Effects of siOrai1 knockdown on cell proliferation and apoptosis. A, B. After transfection of HT-22 cells with siOrai1 for 72 h, the extracted proteins were subjected to western blotting with the Orai1 antibody. β-actin was used as a control for equal protein loading. Data represent the means ± SD from three independent experiments. C. After transfection of HT-22 cells with siOrai1 for 6 h, cells were then incubated with 100 µM CoCl₂ for 24 h.
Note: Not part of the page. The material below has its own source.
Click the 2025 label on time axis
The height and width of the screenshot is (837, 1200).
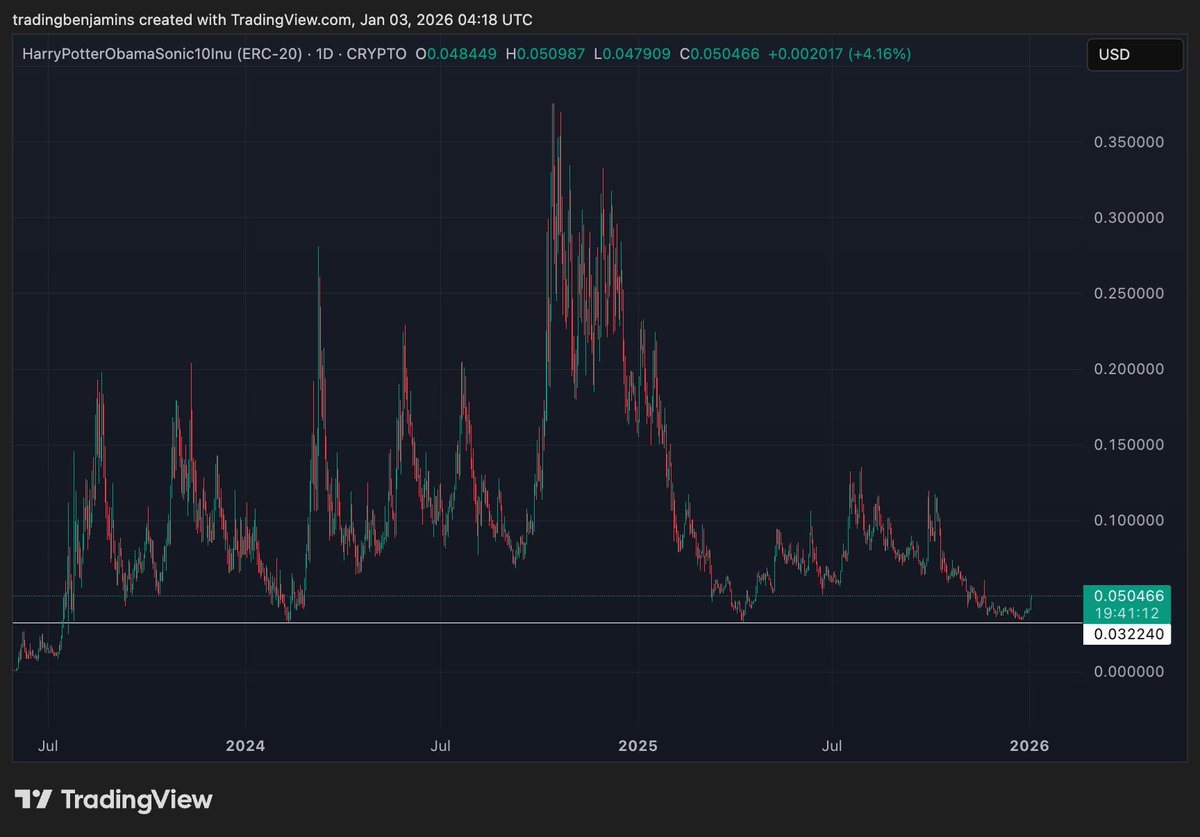638,745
Cell viability was assessed by an MTT assay, and the absorbance values of the treated samples are expressed as percentages of the absorbance values of the control samples. D, E. After transfecting HT-22 cells with siOrai1 for 6 h, cells were incubated with 100 µM CoCl₂ for 24 h and then stained with Annexin V-FITC/PI for analysis of cell apoptosis by flow cytometry. F, G. After transfection of HT-22 cells with siOrai1 for 6 h, cells were incubated with 100 µM CoCl₂ for 72 h, and the extracted proteins were subjected to western blotting with Bcl-2 and cleaved-caspase-3 antibodies. β-actin was used as a control for equal protein loading. Data are expressed as means ± SD from three independent experiments. **P<0.01 and ***P<0.001 vs. Control; #P<0.05, ##P<0.01, and ###P<0.001 vs. CoCl₂ (ctr, untreated cells; ctr+neg, untreated cells incubated with siOrai1 negative control buffer; ctr+siOrai1, untreated cells incubated with siOrai1 buffer; siOrai1+CoCl₂, cells were transfected and then treated with CoCl₂; CoCl₂, cells were treated with CoCl₂).